Characterization of Glycoproteins in Pancreatic Cyst Fluid Using a High-Performance Multiple Lectin Affinity Chromatography Platform
journal contributionposted on 03.01.2014, 00:00 by Francisca Owusu Gbormittah, Brian B. Haab, Katie Partyka, Carolina Garcia-Ott, Marina Hancapie, William S. Hancock
Currently, pancreatic cancer is the fourth cause of cancer death. In 2013, it is estimated that ∼38 460 people will die of pancreatic cancer. Early detection of malignant cyst (pancreatic cancer precursor) is necessary to help prevent late diagnosis of the tumor. In this study, we characterized glycoproteins and nonglycoproteins on pooled mucinous (n = 10) and nonmucinous (n = 10) pancreatic cyst fluid to identify “proteins of interest” to differentiate between mucinous cyst from nonmucinous cyst and investigate these proteins as potential biomarker targets. An automated multilectin affinity chromatography (M-LAC) platform was utilized for glycoprotein enrichment followed by nano-LC–MS/MS analysis. Spectral count quantitation allowed for the identification of proteins with significant differential levels in mucinous cysts from nonmucinous cysts of which one protein (periostin) was confirmed via immunoblotting.
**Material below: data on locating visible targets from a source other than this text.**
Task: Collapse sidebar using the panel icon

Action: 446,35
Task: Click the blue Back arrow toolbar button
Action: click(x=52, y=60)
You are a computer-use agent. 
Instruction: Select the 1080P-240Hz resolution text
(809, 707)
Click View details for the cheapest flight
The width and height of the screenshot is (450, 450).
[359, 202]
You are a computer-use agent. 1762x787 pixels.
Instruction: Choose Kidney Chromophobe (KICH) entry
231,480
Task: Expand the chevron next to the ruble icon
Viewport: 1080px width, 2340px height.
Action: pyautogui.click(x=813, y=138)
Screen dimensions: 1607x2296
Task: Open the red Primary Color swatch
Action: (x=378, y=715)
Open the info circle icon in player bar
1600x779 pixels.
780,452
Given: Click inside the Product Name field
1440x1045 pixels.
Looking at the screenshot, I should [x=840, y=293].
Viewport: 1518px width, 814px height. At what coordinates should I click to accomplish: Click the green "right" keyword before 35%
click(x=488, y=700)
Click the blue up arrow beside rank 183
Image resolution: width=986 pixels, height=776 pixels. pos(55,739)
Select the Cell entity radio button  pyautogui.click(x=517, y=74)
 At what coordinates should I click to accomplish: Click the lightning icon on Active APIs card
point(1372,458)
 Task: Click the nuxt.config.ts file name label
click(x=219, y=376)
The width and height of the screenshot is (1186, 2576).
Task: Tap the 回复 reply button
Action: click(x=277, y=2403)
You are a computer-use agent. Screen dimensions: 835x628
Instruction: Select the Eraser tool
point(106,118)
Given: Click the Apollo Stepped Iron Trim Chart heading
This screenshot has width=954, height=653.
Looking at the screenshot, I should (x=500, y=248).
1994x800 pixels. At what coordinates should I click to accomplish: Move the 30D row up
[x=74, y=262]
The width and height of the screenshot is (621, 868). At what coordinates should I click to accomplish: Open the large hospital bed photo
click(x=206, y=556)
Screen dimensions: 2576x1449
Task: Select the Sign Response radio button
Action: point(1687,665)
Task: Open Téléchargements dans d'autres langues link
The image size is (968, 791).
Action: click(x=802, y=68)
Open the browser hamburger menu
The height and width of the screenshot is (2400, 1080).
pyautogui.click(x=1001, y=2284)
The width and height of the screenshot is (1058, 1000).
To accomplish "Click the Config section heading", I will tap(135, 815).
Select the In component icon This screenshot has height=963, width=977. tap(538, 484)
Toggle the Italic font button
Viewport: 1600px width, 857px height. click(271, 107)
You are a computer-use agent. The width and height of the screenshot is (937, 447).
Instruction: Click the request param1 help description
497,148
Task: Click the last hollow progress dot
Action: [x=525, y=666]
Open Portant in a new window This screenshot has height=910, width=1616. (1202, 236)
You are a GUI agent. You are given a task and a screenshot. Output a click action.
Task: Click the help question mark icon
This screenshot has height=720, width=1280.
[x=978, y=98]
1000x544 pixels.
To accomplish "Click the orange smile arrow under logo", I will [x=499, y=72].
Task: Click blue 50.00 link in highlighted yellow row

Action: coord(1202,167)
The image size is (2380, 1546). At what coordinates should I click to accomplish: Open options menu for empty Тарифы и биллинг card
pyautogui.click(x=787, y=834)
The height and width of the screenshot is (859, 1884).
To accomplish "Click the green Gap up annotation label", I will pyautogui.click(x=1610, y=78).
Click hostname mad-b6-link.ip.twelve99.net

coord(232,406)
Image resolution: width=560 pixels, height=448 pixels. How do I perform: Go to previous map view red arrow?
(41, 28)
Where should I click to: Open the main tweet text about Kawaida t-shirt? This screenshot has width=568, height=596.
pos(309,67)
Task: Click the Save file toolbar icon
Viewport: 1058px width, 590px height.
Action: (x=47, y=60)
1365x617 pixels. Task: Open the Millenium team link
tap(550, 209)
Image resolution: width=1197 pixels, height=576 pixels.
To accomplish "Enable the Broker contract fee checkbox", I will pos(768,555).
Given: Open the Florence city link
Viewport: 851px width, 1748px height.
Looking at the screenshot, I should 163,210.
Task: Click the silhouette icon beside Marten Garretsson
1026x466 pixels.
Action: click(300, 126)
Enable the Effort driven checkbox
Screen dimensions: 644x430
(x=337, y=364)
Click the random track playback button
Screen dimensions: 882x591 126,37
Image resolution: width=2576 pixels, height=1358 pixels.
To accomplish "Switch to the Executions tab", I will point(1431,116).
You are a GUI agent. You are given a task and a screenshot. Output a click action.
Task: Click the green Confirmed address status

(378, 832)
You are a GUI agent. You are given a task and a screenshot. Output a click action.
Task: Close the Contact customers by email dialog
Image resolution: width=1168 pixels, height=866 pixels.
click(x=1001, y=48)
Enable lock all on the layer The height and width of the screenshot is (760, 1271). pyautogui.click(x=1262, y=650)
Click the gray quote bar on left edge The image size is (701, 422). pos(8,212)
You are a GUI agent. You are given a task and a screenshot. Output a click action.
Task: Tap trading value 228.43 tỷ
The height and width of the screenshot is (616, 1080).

To exhaustively evaluate differentially expressed proteins, we used a number of proteomic tools including gene ontology classification, pathway and network analysis, Novoseek data mining, and chromosome gene mapping. Utilization of complementary proteomic tools revealed that several of the proteins such as mucin 6 (MUC6), bile salt-activated lipase (CEL), and pyruvate kinase lysozyme M1/M2 with significant differential expression have strong association with pancreatic cancer. Furthermore, chromosome gene mapping demonstrated coexpressions and colocalization of some proteins of interest including 14-3-3 protein epsilon (YWHAE), pigment epithelium derived factor (SERPINF1), and oncogene p53.